About the Project
This research project started in September 2015 and is supposed to run until August 2020. It is hosted by the Tilburg Center for Logic, Ethics and Philosophy of Science (TiLPS) at Tilburg University and funded with a Starting Investigator Grant of the European Research Council (1,500,000 €). For particle physicists and other scientists who need heavy equipment, this sum may look like peanuts. But it is a fair amount of money if your aim is to study scientific inferences and to make them more objective. This is what we try to do in this project. Welcome!
Who We Are
We are a group of four people: Jan Sprenger (second from left), the Principal Investigator, Felipe Romero (right), postdoctoral researcher, and two PhD students: Michal Sikorski (left) and Noah van Dongen (second from right). Check out the team page if you want to know more! Below, we give a short overview of the project (click here for more detailed information).

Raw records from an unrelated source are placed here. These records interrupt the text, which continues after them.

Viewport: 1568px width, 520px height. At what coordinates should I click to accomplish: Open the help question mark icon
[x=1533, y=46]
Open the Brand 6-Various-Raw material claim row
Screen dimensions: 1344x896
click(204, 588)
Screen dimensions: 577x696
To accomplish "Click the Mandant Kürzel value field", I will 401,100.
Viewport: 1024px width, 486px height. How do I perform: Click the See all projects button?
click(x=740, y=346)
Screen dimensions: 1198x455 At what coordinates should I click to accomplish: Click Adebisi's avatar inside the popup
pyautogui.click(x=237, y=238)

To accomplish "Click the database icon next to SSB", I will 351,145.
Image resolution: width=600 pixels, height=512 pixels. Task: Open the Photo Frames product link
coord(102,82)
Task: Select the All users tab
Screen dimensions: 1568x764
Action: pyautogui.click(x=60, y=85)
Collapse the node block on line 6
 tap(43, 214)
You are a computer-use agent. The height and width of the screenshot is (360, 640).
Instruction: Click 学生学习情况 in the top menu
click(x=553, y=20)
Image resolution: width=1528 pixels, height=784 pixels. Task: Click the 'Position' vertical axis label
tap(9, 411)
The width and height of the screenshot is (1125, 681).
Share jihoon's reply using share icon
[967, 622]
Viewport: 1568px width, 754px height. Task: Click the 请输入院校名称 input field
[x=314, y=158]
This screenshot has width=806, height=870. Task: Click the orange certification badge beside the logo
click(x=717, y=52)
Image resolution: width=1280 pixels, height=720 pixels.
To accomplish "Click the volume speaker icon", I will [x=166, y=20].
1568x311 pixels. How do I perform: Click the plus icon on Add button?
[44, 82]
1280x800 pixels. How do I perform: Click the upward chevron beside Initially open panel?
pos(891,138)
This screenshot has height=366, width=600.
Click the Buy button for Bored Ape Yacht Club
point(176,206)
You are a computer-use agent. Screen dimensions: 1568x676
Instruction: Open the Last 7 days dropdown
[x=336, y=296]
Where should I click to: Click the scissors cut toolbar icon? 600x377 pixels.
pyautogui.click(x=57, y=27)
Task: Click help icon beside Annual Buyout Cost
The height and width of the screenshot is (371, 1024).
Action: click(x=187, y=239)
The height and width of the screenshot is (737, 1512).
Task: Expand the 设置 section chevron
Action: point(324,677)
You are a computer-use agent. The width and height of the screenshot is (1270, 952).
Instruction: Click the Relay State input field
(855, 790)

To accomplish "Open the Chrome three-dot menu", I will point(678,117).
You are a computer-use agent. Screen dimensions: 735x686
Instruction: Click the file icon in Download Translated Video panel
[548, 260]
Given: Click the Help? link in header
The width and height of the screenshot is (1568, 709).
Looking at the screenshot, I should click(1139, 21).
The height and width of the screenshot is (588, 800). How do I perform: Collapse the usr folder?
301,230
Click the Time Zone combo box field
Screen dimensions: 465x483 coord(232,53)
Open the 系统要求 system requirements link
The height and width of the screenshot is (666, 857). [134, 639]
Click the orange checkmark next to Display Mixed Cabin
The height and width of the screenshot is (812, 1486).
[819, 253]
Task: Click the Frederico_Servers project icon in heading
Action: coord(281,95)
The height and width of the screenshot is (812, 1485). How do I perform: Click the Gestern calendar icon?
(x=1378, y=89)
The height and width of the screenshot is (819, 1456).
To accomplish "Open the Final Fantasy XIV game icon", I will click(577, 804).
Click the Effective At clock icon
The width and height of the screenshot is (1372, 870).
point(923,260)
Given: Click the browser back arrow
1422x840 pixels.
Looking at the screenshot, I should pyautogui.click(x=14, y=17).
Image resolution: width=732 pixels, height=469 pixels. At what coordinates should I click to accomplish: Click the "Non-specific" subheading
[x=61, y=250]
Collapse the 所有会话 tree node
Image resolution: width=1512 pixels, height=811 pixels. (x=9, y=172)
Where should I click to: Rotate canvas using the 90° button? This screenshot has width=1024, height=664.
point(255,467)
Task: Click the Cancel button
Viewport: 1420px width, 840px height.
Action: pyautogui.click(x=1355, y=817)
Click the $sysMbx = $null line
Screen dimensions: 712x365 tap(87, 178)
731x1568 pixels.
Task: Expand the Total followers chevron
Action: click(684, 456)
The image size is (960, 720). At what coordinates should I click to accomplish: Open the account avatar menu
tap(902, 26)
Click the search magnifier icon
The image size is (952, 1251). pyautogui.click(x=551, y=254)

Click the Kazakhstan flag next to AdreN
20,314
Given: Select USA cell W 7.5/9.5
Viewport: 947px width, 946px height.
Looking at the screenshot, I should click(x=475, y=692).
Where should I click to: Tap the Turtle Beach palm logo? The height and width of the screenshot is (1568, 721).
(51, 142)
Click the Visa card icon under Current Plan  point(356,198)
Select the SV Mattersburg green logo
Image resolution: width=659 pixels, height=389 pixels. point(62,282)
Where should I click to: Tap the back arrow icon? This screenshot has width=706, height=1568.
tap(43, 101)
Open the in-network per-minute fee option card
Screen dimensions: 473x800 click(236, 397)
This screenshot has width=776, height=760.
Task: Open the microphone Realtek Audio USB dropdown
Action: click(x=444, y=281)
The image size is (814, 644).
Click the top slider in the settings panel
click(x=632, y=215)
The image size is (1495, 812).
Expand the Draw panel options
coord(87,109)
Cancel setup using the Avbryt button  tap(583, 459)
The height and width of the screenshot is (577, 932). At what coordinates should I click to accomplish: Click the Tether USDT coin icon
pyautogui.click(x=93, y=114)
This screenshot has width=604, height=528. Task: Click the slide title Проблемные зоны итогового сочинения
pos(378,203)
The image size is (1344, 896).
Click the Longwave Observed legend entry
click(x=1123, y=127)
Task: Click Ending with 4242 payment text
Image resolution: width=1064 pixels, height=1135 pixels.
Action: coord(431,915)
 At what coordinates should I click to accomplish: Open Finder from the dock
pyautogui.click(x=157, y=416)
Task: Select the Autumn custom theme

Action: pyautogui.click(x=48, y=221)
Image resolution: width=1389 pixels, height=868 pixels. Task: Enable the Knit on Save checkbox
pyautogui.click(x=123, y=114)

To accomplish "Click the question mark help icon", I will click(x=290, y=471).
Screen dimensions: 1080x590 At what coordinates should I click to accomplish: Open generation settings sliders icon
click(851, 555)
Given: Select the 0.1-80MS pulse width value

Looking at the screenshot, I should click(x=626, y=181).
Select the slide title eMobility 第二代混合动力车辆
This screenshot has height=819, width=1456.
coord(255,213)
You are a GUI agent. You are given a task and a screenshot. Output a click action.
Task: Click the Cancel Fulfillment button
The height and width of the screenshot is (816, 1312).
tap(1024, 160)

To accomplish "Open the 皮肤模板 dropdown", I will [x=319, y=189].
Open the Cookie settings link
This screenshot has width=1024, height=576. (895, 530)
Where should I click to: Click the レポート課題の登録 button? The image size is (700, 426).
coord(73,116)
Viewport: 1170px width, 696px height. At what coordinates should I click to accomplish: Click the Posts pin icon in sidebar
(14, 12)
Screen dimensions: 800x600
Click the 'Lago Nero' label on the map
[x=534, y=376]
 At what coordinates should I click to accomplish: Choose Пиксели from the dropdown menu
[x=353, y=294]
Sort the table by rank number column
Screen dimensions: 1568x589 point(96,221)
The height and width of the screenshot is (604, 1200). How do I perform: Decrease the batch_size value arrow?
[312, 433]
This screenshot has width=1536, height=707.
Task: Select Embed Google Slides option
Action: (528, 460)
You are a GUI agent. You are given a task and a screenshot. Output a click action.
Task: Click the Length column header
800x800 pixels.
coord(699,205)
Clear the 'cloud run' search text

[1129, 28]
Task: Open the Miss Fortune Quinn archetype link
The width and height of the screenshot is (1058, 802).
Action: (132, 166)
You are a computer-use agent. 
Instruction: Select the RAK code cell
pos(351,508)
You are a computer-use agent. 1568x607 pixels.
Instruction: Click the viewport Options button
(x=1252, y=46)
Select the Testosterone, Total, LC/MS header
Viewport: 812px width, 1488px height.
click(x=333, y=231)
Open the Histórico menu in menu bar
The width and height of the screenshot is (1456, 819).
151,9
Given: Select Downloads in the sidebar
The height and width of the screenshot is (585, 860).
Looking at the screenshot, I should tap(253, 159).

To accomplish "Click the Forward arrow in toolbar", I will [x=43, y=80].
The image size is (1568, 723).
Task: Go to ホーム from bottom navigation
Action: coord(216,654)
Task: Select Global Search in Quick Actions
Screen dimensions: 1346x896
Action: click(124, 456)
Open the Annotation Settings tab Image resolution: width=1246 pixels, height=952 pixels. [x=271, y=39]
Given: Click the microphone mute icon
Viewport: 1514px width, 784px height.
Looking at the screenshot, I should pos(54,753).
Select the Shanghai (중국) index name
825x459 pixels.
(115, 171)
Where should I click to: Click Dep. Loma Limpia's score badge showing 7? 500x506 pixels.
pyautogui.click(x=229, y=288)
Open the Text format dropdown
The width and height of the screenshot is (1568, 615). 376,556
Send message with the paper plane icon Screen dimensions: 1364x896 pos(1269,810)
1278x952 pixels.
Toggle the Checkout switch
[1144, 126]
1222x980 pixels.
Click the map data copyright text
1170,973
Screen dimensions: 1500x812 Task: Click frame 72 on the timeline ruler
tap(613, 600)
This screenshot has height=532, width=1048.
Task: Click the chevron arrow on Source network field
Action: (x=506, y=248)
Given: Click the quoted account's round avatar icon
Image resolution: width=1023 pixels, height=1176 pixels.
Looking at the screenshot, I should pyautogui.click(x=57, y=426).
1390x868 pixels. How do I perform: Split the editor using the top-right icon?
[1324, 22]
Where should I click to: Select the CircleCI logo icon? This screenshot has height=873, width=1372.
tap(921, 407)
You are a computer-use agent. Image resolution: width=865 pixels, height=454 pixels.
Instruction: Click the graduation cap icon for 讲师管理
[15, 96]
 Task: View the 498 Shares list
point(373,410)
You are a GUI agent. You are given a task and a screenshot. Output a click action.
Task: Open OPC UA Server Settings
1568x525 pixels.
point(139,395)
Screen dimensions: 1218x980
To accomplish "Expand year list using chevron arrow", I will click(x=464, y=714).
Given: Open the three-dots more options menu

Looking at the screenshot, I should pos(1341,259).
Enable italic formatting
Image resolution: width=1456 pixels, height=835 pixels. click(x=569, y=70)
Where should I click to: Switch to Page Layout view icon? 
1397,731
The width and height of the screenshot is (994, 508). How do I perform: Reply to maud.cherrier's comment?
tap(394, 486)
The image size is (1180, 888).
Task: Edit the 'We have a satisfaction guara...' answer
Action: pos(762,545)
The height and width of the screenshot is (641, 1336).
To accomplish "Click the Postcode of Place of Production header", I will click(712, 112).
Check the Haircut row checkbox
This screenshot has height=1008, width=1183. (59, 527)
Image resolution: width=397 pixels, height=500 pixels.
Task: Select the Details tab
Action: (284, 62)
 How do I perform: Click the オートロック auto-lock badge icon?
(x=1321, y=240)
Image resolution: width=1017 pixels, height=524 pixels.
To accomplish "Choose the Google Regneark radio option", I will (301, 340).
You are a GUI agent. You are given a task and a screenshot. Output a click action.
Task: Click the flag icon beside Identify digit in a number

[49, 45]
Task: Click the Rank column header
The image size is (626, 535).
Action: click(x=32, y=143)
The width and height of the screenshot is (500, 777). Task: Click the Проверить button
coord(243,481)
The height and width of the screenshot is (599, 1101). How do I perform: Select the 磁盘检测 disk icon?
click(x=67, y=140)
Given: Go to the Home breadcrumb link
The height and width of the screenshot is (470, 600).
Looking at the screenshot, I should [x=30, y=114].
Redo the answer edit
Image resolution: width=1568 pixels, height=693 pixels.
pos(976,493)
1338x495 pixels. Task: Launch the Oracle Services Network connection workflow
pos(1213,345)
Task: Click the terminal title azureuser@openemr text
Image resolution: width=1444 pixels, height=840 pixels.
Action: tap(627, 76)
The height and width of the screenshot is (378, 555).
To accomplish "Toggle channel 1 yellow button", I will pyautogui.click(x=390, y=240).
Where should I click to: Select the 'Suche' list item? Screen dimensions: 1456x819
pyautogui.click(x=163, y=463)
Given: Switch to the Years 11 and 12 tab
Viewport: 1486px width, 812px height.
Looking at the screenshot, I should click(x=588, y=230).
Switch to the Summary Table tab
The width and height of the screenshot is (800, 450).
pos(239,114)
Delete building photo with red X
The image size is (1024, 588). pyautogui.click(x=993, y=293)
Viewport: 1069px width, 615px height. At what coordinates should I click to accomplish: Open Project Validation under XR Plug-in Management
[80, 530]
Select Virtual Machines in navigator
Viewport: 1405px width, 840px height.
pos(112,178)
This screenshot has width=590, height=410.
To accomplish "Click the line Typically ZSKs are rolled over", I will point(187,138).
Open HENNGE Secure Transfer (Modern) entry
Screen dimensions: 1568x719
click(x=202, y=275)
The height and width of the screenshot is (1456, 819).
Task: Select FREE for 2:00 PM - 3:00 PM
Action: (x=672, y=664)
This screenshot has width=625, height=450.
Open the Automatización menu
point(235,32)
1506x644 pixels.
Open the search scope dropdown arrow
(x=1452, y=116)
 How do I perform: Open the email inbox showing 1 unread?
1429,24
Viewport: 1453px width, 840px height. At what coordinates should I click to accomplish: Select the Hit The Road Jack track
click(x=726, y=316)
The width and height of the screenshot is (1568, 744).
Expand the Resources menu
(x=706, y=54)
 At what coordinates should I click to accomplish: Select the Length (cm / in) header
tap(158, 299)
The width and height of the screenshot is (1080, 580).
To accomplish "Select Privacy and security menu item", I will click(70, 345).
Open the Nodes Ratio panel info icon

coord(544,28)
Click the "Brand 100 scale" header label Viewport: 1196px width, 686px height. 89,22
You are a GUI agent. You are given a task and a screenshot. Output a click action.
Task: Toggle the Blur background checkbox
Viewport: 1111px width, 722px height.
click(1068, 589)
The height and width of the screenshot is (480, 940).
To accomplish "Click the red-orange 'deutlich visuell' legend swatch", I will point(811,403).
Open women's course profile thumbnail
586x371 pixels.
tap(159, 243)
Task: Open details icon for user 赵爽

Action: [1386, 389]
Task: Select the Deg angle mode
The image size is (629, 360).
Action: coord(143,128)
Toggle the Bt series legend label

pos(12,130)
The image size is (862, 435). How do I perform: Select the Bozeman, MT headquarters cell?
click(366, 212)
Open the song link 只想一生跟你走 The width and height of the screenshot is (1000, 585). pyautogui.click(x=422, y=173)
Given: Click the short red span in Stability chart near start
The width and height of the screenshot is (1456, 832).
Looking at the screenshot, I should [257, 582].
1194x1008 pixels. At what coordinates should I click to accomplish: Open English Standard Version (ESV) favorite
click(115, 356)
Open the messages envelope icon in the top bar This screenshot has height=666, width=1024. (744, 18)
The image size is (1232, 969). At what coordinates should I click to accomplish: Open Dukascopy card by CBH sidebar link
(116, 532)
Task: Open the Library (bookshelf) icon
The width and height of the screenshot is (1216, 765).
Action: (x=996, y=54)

Balancing philosophical analysis with scientific modeling
Scientific method is often suspected to promote bias instead of truth. Replications of experiments often fail to produce the original results (look here for a particularly devastating case from psychology). Climate scientists are publicly criticized for their data processing. The framing of risk in medicine often leads to overestimation of treatment effects, and affects’ patients preferences for are particular drug. How does this all square with the idea that science is our best, and most objective source of knowledge?
The project responds to these worries by investigating three crucial aspects of scientific inference:
- statistical reasoning;
- causal reasoning;
- explanatory (=abductive) reasoning.
We argue that the source of bias in science can quite often be found at a foundational reasoning level. We combine a philosophical analysis of scientific objectivity with ameliorating and integrating statistical, causal and explanatory reasoning. To this end, we use formal mathematical models (e.g, we develop new measures of causal strength, and new statistical techniques), but also conceptual analysis, experiments about how scientists and laypersons reason under uncertainty, and computer simulations.
All in all, the project lays new foundations for objectivity in scientific reasoning. At the same time, it develops proposals how scientific practice can benefit from these philosophical advances.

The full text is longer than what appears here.